One arrested in Boston devices ploy

(AP)
Updated: 2007-02-01 10:45

BOSTON - More than 10 blinking electronic devices planted at bridges and other spots in Boston threw a scare into the city Wednesday in what turned out to be a publicity campaign for a late-night cable cartoon. Most if not all of the devices depict a character giving the finger.

Boston police said Wednesday night that one person had been arrested, and authorities scheduled a news conference to provide details.


This photo provided by Todd Vanderlin shows an electronic device that was removed from where it had been hanging beneath an overpass in Boston, Monday Jan. 15, 2007. This and other similar devices, planted at bridges and other spots in Boston threw a scare into Boston Wednesday Jan. 31, 2007 in what turned out to be a publicity campaign for the late-night cable cartoon. [AP]

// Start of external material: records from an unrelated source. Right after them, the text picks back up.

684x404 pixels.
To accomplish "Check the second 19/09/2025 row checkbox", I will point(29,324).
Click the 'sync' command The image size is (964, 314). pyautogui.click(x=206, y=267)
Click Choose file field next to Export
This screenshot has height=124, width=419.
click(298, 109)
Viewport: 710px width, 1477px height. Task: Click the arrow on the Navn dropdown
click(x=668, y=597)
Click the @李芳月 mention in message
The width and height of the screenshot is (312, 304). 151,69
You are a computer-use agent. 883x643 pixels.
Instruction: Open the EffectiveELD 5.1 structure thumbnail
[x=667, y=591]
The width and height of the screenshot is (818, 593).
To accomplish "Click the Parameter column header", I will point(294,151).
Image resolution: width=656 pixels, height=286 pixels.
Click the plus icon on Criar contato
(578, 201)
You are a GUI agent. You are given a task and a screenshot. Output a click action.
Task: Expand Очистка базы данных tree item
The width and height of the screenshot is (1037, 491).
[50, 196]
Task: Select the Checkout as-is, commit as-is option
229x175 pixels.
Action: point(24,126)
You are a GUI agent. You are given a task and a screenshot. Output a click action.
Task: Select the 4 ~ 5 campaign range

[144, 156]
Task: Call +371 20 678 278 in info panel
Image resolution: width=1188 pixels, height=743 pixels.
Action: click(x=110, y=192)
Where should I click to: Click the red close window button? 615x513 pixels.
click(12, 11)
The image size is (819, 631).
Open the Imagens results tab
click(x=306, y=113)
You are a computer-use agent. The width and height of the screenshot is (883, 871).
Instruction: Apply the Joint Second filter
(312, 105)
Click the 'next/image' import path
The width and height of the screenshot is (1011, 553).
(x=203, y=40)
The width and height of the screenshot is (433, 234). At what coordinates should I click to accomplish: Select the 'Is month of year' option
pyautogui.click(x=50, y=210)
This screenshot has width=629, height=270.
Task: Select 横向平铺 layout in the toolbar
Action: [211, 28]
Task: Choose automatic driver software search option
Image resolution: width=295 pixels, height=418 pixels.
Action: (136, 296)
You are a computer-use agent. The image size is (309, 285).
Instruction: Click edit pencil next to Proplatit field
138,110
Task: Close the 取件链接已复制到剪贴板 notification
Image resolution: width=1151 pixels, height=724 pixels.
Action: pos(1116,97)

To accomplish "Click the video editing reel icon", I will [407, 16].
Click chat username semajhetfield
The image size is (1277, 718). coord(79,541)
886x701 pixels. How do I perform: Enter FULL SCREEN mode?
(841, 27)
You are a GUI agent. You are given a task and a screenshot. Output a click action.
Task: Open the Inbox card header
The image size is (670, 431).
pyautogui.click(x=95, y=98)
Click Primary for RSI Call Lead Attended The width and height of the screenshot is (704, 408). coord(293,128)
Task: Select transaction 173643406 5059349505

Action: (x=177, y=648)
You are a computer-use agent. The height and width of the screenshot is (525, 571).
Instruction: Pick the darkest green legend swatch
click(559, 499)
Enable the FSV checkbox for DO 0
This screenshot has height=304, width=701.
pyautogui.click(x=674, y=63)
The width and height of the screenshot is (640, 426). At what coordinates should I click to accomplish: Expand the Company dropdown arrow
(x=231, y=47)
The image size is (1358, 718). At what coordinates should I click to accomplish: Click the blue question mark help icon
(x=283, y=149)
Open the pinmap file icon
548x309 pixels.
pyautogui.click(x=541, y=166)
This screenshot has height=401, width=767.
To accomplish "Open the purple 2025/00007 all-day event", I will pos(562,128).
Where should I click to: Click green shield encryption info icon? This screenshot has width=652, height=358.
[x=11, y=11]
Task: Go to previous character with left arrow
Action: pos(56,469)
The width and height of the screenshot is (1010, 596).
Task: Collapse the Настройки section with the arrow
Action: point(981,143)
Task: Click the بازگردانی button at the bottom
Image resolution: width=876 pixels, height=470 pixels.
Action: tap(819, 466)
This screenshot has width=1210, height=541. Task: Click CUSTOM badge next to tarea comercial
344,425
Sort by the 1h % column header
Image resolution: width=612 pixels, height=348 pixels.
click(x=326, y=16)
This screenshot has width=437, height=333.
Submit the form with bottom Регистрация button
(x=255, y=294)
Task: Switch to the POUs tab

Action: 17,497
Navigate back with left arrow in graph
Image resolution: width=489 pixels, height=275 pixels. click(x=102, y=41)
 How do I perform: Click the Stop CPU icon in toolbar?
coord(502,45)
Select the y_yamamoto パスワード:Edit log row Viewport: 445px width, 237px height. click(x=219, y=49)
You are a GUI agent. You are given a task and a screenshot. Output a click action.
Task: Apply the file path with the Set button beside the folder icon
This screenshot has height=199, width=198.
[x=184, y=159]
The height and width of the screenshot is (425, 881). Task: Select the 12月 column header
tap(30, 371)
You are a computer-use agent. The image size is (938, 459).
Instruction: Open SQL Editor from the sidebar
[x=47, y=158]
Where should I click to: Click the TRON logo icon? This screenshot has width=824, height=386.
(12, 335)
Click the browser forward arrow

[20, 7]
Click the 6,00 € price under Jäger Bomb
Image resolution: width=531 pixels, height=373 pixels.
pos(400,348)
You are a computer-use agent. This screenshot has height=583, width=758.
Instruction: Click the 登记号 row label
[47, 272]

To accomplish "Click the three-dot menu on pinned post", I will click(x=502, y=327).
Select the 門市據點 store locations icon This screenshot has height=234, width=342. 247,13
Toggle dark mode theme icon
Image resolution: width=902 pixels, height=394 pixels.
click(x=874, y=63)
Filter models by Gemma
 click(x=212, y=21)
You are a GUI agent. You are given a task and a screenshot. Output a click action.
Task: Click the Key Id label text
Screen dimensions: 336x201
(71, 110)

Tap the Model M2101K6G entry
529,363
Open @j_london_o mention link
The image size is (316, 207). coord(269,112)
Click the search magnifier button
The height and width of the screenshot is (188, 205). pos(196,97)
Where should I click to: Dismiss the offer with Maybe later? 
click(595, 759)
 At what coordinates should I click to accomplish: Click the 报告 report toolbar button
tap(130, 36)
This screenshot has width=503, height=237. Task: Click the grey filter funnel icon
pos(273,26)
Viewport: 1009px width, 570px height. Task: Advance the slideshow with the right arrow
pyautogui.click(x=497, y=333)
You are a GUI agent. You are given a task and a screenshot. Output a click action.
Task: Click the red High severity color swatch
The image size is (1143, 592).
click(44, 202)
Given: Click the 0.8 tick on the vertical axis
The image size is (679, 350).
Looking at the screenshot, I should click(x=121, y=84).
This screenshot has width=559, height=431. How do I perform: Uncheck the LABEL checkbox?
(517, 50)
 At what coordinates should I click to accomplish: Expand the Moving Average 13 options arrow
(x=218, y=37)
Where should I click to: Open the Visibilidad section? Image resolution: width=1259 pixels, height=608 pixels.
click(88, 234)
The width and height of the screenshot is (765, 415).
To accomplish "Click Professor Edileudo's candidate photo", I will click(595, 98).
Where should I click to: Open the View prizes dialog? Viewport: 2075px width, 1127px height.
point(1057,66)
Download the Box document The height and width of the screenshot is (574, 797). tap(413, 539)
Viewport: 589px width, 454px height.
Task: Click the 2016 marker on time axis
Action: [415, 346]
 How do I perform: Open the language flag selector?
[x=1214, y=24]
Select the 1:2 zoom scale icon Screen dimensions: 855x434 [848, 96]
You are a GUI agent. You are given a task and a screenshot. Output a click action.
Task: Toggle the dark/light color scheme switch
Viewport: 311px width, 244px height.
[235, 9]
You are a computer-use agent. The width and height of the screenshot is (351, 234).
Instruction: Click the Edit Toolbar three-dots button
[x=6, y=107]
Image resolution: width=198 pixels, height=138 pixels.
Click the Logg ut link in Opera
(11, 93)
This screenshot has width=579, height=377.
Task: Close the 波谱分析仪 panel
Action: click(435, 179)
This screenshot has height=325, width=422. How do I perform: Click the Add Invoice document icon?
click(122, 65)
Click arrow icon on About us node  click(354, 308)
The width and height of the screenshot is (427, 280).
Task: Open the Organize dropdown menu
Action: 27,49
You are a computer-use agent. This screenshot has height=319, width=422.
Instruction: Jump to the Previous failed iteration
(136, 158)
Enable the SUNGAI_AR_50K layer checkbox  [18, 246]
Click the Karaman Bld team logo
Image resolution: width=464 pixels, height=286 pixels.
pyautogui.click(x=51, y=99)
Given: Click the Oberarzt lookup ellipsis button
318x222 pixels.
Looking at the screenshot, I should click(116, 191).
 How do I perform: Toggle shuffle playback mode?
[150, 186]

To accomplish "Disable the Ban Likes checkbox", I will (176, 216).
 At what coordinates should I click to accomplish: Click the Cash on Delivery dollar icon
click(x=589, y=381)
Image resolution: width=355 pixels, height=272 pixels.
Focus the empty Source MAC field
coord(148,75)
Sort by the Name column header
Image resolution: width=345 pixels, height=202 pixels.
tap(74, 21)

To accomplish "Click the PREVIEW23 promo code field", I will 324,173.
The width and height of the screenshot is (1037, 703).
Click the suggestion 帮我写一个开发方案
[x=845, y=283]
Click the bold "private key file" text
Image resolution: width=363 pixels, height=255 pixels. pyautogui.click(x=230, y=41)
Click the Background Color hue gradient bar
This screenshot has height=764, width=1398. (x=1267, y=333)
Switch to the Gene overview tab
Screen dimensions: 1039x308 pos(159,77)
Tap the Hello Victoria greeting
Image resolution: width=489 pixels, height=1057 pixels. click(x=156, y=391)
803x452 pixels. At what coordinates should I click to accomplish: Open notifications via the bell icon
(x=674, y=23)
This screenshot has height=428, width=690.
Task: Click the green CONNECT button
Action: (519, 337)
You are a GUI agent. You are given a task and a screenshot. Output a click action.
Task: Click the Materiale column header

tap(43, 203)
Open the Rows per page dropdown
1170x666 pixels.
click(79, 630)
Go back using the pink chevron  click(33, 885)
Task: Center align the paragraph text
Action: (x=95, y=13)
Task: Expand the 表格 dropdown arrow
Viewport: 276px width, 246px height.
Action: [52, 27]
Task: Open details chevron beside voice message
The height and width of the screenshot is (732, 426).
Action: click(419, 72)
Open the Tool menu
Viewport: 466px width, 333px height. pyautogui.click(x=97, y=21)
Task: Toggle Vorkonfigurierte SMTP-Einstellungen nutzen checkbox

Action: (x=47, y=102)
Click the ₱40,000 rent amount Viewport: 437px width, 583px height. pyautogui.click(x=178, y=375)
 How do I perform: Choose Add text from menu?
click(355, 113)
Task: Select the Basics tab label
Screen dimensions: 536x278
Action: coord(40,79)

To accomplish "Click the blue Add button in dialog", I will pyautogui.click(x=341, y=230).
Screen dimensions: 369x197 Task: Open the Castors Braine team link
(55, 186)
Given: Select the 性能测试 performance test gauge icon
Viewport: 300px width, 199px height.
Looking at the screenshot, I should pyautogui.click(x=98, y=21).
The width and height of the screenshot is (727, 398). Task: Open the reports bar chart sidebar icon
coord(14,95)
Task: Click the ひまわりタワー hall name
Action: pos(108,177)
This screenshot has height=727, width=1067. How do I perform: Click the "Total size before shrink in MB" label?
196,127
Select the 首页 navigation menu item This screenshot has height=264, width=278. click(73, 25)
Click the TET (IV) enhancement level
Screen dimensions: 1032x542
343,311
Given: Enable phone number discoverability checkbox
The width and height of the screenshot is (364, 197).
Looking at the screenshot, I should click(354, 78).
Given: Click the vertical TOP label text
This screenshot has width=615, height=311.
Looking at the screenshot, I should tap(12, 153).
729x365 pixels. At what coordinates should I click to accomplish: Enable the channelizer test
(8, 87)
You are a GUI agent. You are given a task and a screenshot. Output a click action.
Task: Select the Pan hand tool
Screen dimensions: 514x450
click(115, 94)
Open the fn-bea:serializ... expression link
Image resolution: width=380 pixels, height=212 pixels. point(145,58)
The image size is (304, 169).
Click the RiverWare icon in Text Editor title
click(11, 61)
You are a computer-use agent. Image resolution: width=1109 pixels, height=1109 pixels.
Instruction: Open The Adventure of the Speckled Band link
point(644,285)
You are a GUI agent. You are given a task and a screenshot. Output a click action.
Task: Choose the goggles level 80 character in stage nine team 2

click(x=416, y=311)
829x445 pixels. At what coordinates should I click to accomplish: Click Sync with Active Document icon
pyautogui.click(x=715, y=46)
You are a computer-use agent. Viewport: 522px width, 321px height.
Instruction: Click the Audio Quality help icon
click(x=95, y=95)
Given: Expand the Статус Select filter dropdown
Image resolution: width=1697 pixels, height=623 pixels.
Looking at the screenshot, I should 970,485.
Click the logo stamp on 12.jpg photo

Highways, bridges and a section of the Charles River were shut down and bomb squads were sent in before authorities declared the devices were harmless.

"It's a hoax and it's not funny," said Gov. Deval Patrick, who said he'll speak to the state's attorney general "about what recourse we may have."

Turner Broadcasting, a division of Time Warner Inc. and parent of Cartoon Network, said the devices were part of a promotion for the TV show "Aqua Teen Hunger Force," a surreal series about a talking milkshake, a box of fries and a meatball.

"The packages in question are magnetic lights that pose no danger," Turner said in a statement, issued a few hours after reports of the first devices came in.

It said the devices have been in place for two to three weeks in 10 cities: Boston; New York; Los Angeles; Chicago; Atlanta; Seattle; Portland, Ore.; Austin, Texas; San Francisco; and Philadelphia.

"We regret that they were mistakenly thought to pose any danger," the company said. As soon as the company realized the problem, it said, law enforcement officials were told of their locations in all 10 cities.

The marketing firm that put them up has been ordered to remove them immediately, said Phil Kent, Turner chairman.

"We apologize to the citizens of Boston that part of a marketing campaign was mistaken for a public danger," Kent said. "We appreciate the gravity of this situation and, like any responsible company would, are putting all necessary resources toward understanding the facts surrounding it as quickly as possible."

Interference Inc. had no immediate comment. A woman who answered the phone at the New York-based firm's offices Wednesday afternoon said the firm's CEO was out of town and would not be able to comment until Thursday.